I thought I wanted to be a Dentist… However at the tender age of 16, I saw an advert for the Trent Regional Health Authority, Medical Physics and Physiological Measurement Training Scheme which changed my life.

I was in the first cohort of trainees on this scheme and gained experience in a wide range of Healthcare Science disciplines, from Nuclear Medicine to Cardiac Physiology, Neurophysiology to Anaesthetics, Respiratory Physiology to Clinical Engineering and once qualified, starting in post in the Cardiac Physiology Department at Sheffield Teaching Hospitals.

Dr David Verel, Consultant Cardiologist asked me to contribute to the delivery of the Cardiac Physiology module on the same Training Scheme at Sheffield College. I was well and truly hooked and teaching and training was integral to my working life. I then started a new role, setting up the Oesophageal Function service with a focus on research into Non-Cardiac Chest Pain.

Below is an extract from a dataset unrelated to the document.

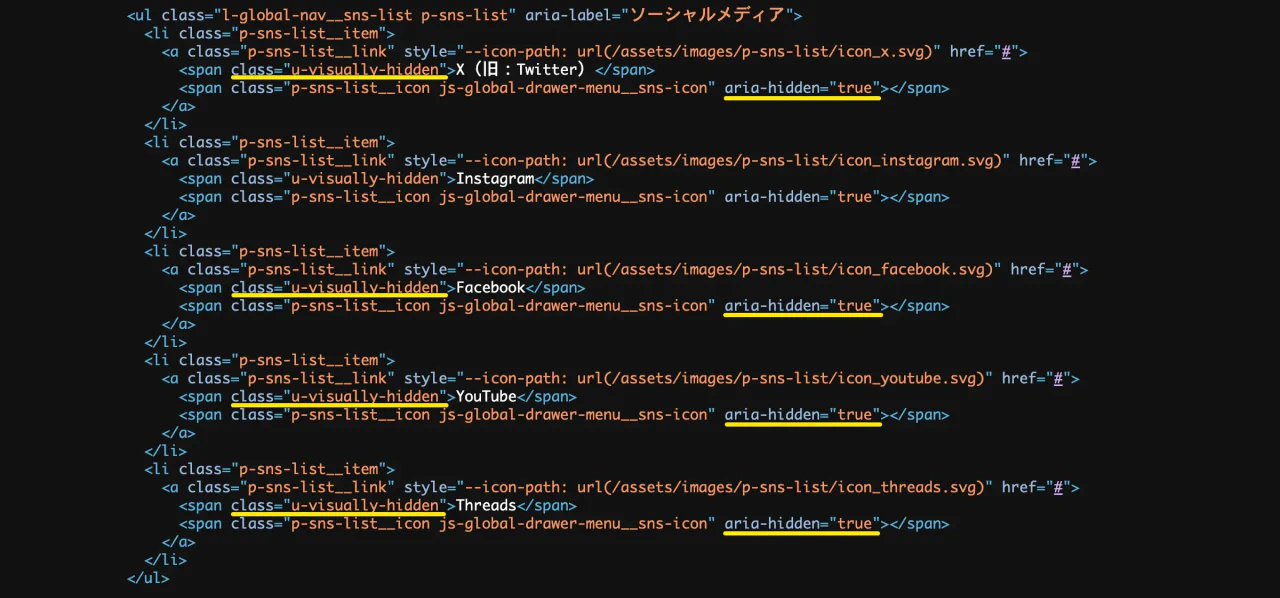Click the "Facebook" visually hidden span text
Screen dimensions: 1280x598
coord(490,288)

I worked with the BSG AGIP Education and Training Committee on developing the BSG, HNC training programme and began lecturing on the GI Physiology modules, initially at Peoples College and Coventry University.  I undertook Further Education qualifications, Supervisory Management and Leadership courses and then an MSc.

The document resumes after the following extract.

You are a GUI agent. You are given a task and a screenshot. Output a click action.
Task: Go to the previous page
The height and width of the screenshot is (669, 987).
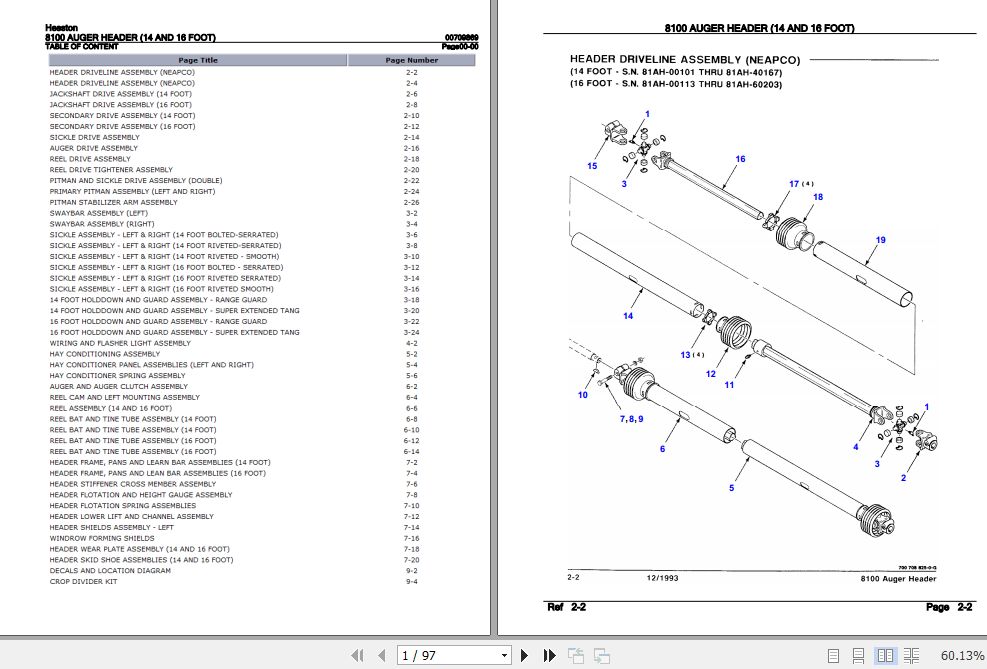click(382, 655)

I continued lecturing at De Montfort University and then applied my experience to developing the Modernising Scientific Careers GI Physiology curriculum for the new Scientific Training Programme and contributed to the national recruitment.  I became Module Lead for the STP GI Physiology programme at Newcastle University in addition to my day job as Clinical Manager of the GI Physiology Department at Sheffield Teaching Hospitals – a job I loved. I was in the first cohort of applicants that went through the AHCS STPE process and was awarded an MBE in 2014 for Services to Healthcare Sciences, which was a complete and utter surprise and such a huge honour to be put forward by my peers and to this day I still do not know who was behind this.

I could see the staff in the department developing into really dedicated, exciting, professionals, precipitated by them undertaking the STPT and STPE routes. The apprentices were also showing themselves to be outstanding team players within the service, the STP also affected their roles and behaviours in such a positive way.

I have been part of the AHCS since its inception, as a Professional Body member and then as a Non-Executive Director and was awarded an Honorary Fellowship of the AHCS in 2016. I am now fully retired from the NHS and I am lucky enough to work as the STP Equivalence and Programme Lead with a brilliant and dedicated team in AHCS, another job I love.  I continue my CPD and maintain my registration with HCPC, essential when advising potential applicants for STP Equivalence.

Throughout my career I have met some of the kindest, most professional and hardworking people and never have any had any regrets in not becoming a Dentist.